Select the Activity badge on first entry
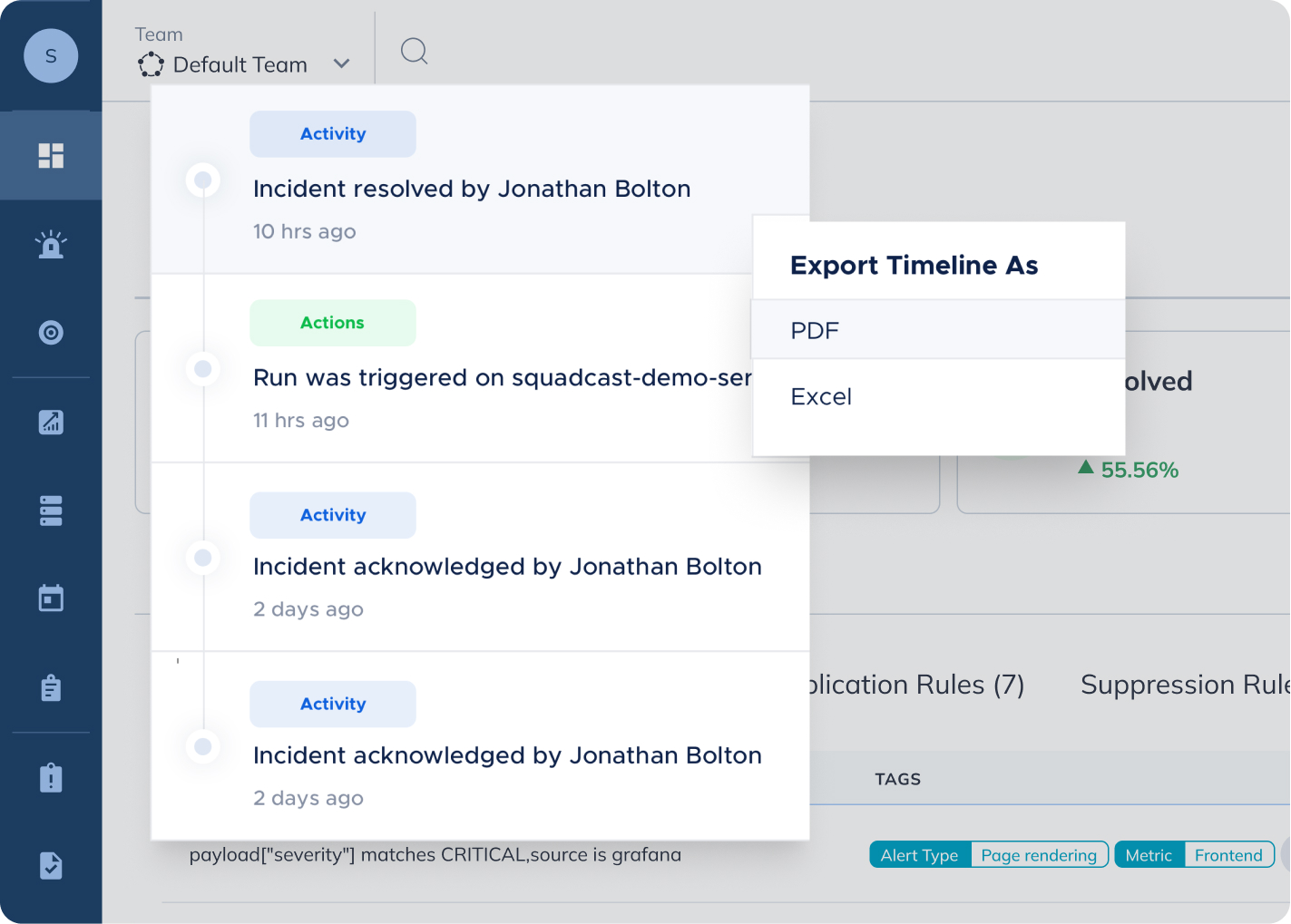 (332, 133)
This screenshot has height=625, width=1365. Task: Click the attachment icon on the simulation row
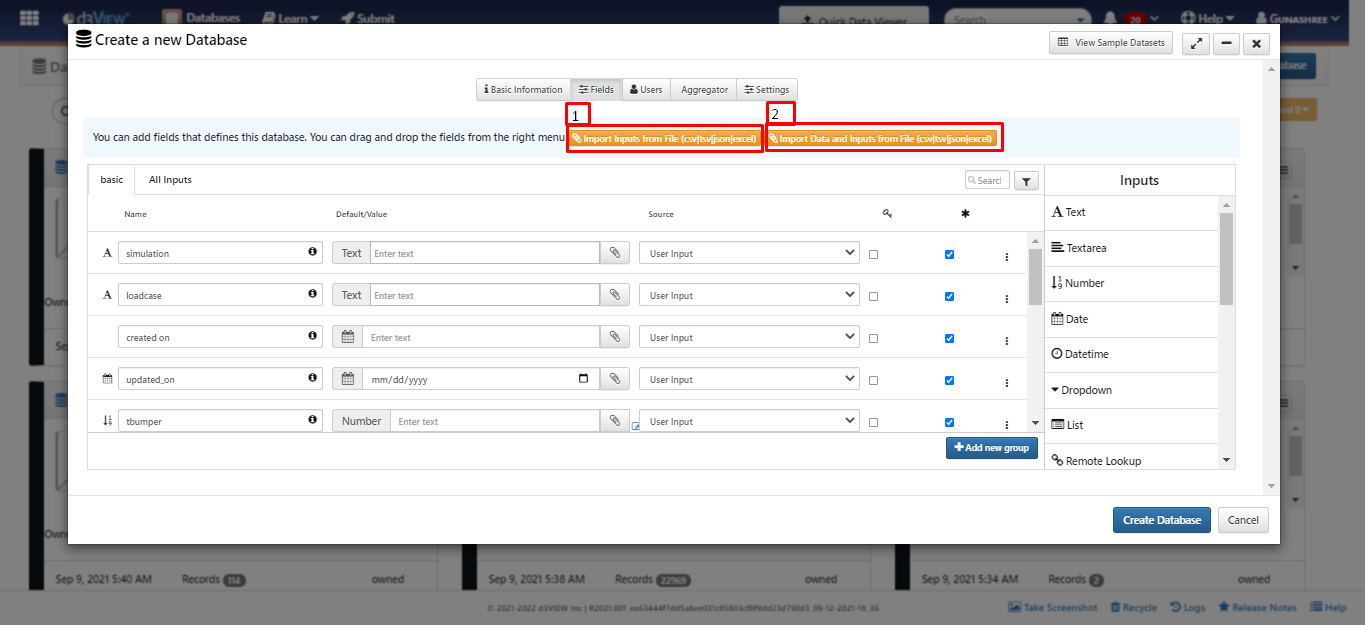click(614, 252)
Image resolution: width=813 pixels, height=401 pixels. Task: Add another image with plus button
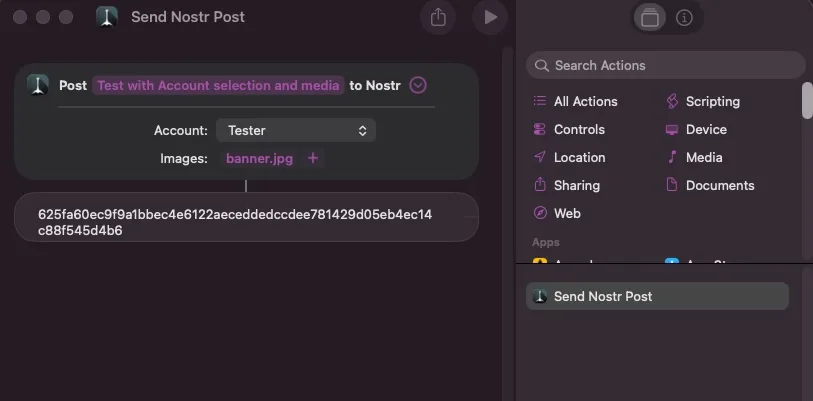pos(313,158)
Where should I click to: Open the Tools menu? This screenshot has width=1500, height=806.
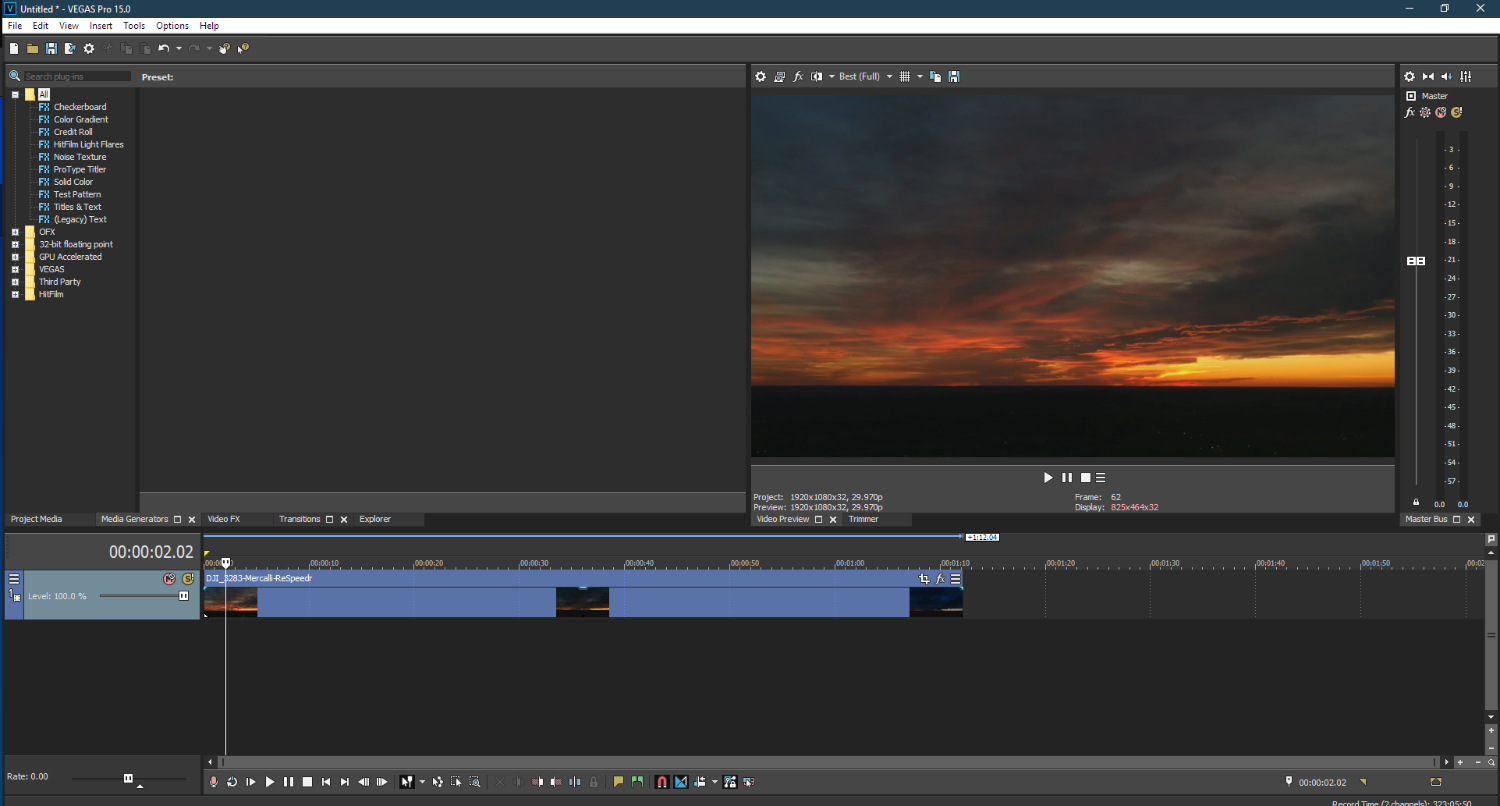134,26
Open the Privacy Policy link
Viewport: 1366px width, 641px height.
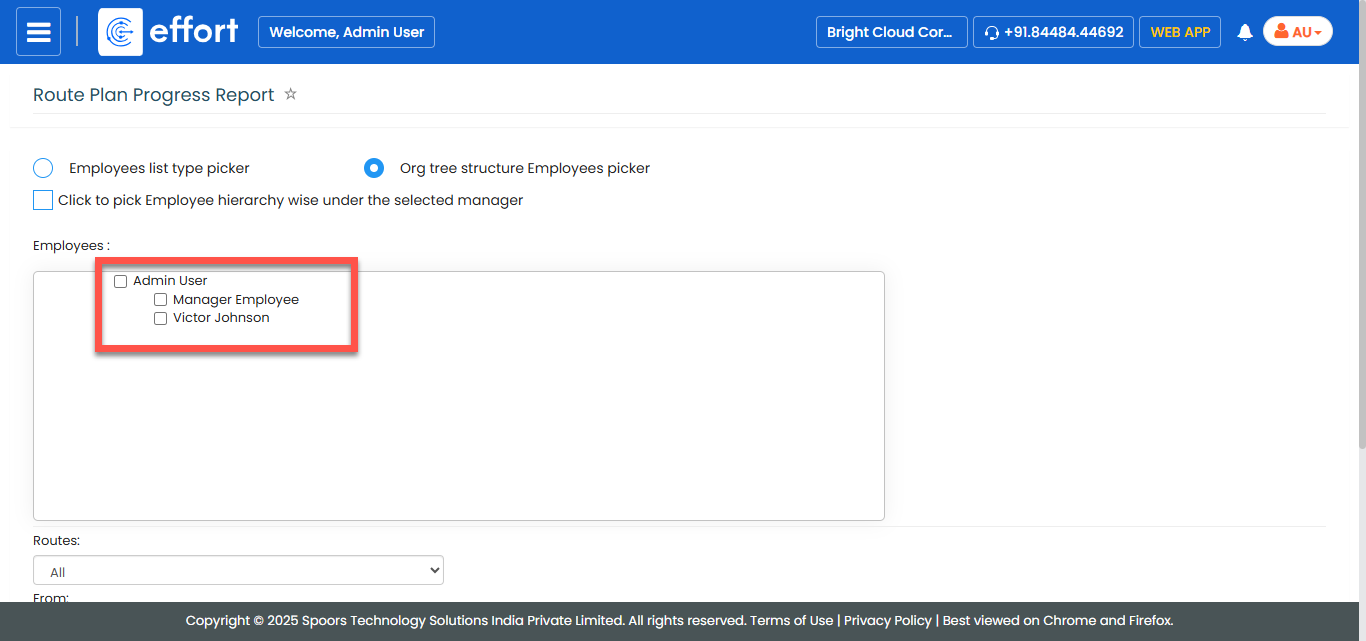tap(887, 620)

+ + +

▶ _Brief_
Starting at the line that contains "Image resolution: width=813" and ending at the final line of the data, reproduce each line exactly. Pictures stay out of the copy.

▶ _Solution for this exercise_
Image resolution: width=813 pixels, height=401 pixels. Task: Add another image with plus button
pos(313,158)
Where should I click to: Open the Tools menu? This screenshot has width=1500, height=806.
134,26
Open the Privacy Policy link
Viewport: 1366px width, 641px height.
tap(887, 620)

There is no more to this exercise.